I believe Psionics have a place in D&D. I truly do. Setting like Dark Sun, Spelljammer, and even Planescape seem like a perfect fit. My frustration comes from the need to create an entire subset of rule to handle psionic powers.
If I was handed a psionic character with different powers but the same mechanic as other casters in the game, I would be a happy man.
Keep it simple. Keep it consistent, I say.
I would have to disagree completely if its the same mechanic why not just develop new abilities for the caster you prefer. I still allow 2e psionics in my games because anything else and they are basically wizards with shaved heads.
Dreamscarred Press actually did a decent psionic book for Pathfinder. If you like psionics, I recommend it-
Psionics Unleashed was actually the book that convinced me that I should allow psionics for my games.
I haven’t seem it but I’ll give it a look. Thanks for the heads-up.
I enjoyed playing a 2e Psionicist but that’s because regular monsters were almost completely defenseless against psi powers and I was an 11 year old powergamer at the time.
@sandchigger: Remind me to tell you about the time my fighter acquired a +400 Mjolnir. I too was once a 10-year old powergamer.
@ Brian – when I discovered Basic D&D in 1979 (I was 13) my cousin (he was 11) and I made it from Level 1 to Level 200+ in one evening of playing X1 – Isle of Dread. . . just the two of us. So what that Isle of Dread was for the Expert Set! So what that it was for level 3-7! Whatever! We did it OUR way!
So you were the other guy playing Spelljammer???
I liked the psionic stuff in real ADnD (you know the original one). It was a little complex for the MacD’s playland crowd. However I’ve worked with real world psychic and psionic experiments and was amazed at how well they captured much of the technique and effects. Pimplefaced attempts to turn it into some alien uberbrained sci-fi system really undermined it, as have repeated attempts to repackage it (why do it, if you’re not going to do it properly? oh yeah, money, (and more illusionary mystic powers for wannabe’s with no personal power….)
Psionics. The 2e stuff on psionics really tried to make a minigame out of every attempt to play psionics in a campaign. I thought it was great to take the powers from the 2e handbook and translate them into 3e spells and to treat psionicists much like specialized sorcerers but without the friggin psychic lightsabers. The new “spells” gave the campaign a flavor that added more dimension to the campaign world I created. The players had fun with it. It also made the player characters taste better to mind flayers.
I played a psionics character when the book first came out. He had his moments but the GM really couldn’t figure out what to do with him so when he died and the GM allowed me an opportunity to bring him back in vai story, I skipped it.

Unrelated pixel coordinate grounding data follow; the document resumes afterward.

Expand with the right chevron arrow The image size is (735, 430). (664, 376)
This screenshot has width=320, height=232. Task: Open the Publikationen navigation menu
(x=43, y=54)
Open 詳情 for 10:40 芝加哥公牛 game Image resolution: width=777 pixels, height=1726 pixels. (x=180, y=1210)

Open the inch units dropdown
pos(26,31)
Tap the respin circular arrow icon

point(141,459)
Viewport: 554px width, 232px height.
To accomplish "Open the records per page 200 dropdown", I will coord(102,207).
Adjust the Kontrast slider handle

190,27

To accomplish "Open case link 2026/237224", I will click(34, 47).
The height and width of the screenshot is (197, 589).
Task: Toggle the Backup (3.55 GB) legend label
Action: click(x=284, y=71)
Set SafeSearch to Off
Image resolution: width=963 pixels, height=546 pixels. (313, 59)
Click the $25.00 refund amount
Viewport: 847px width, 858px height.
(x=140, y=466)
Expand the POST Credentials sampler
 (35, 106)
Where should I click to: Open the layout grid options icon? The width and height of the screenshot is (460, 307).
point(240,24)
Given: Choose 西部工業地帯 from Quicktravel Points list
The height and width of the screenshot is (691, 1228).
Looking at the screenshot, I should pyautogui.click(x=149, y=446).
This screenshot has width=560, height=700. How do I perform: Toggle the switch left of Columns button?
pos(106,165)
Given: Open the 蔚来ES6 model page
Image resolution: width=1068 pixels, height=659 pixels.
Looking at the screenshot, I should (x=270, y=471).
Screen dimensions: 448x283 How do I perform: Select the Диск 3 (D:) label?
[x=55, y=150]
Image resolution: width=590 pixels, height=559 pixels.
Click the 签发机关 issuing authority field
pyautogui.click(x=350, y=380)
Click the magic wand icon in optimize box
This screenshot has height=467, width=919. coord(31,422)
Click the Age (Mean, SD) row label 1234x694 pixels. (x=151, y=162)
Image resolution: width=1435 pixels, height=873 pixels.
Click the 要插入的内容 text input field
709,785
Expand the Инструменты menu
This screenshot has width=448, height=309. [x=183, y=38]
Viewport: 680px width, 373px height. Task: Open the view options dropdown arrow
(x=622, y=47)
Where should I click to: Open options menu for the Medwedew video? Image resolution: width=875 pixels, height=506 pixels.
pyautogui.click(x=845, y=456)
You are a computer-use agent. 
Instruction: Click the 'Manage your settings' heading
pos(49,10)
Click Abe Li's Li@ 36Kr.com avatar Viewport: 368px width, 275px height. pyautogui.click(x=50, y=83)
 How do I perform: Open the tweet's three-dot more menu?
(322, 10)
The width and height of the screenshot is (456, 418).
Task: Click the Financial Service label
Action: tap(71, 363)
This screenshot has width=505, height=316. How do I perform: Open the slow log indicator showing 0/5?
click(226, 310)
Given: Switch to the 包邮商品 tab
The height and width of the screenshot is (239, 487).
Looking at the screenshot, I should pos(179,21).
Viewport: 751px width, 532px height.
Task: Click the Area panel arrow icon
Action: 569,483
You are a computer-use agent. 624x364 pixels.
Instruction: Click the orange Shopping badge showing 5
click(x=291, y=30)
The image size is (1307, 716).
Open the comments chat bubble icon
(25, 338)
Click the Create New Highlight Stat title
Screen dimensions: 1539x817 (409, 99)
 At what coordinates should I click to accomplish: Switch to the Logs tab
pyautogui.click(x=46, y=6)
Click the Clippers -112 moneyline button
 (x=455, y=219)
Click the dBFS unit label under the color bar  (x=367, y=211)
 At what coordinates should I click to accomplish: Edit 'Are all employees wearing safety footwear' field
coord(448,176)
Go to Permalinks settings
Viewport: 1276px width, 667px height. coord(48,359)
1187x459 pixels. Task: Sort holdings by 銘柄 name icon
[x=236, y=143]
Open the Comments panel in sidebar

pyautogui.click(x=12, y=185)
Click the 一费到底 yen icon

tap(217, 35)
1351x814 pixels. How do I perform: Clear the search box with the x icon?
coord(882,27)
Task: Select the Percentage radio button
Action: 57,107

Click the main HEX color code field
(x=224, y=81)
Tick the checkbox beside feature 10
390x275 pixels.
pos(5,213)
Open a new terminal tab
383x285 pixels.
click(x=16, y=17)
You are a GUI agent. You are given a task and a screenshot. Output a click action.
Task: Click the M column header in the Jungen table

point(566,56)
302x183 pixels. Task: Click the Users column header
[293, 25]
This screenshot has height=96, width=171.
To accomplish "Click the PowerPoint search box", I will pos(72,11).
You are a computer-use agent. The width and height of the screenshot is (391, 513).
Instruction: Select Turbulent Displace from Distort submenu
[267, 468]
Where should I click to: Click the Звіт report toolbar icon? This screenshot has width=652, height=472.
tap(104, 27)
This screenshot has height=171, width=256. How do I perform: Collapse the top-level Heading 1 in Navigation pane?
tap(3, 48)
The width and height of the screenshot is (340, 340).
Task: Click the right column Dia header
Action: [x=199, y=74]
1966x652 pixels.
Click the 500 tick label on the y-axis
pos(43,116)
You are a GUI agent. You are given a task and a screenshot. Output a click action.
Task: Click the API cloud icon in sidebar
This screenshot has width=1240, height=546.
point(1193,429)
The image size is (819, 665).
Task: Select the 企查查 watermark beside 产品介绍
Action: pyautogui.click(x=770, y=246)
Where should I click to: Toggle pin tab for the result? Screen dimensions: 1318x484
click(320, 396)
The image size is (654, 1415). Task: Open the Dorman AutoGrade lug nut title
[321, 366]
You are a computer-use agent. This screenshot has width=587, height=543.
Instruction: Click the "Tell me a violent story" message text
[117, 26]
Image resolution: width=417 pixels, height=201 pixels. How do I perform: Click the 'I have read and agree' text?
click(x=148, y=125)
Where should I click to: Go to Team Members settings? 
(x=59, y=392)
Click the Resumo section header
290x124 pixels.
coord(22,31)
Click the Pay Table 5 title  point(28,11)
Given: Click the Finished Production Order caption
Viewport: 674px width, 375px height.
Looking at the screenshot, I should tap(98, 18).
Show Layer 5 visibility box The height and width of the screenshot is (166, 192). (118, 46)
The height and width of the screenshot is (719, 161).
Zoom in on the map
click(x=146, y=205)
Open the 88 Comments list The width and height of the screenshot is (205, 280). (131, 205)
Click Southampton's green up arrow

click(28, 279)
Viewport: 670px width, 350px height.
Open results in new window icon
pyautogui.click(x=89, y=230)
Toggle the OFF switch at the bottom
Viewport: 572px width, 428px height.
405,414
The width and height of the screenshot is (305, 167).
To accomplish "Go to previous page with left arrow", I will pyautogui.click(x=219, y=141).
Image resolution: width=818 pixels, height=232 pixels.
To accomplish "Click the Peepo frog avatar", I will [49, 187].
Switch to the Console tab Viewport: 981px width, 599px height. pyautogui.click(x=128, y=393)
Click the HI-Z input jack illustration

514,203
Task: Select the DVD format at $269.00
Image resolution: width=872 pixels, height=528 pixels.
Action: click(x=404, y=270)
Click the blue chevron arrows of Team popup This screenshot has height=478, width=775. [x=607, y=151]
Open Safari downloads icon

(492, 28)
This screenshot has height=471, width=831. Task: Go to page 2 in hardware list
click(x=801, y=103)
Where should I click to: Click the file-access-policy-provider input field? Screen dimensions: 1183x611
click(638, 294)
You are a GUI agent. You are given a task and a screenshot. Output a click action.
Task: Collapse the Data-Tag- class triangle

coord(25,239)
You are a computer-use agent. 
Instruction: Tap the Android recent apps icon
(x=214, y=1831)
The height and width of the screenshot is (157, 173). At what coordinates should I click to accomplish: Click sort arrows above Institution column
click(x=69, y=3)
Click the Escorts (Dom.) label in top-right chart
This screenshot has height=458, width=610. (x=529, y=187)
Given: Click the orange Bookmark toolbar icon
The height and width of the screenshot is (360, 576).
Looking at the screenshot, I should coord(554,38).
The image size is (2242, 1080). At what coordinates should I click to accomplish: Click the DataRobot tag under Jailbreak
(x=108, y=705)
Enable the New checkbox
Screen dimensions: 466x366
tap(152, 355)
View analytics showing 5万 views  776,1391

That s just a little tooooo creepy, lol. May be why i like it.
We enjoyed having psionic characters except for one problem (which was also experienced by every non-decker in Shadowrun):
The rest of the party stands about for 2 hours (real time) while 2 psionics stare at each other and twitch eyebrows or something. Since, as with deckers in the Matrix, the action is happening at lightning-fast speed… but the play is still normal.
Er…did that make sense? Guys? Guys?
The first character I had that I actually liked was a Psychic Warrior, using 3.5 rules. It was my second character ever, but I loved the class. It was exactly what I was looking for (a caster-type/fighter-type evenly mixed) and the abilities were extremely versatile. I had one ability that let me shapeshift into anything with less hit die than me, and another that could enlarge me by two sizes. In one session, the DM basically let us go nuts causing all kinds of chaos in a town, so I turned into a blue dragon and then enlarged…. I became Godzilla and destroyed the town we were in. I only did it the one time because I didn’t feel it was necessary to push my luck any further, and I think the DM only let the two things stack because it was hilarious at the time.
I don’t remember why we decided to destroy the town, though.
Papercuts on your tong are the worst.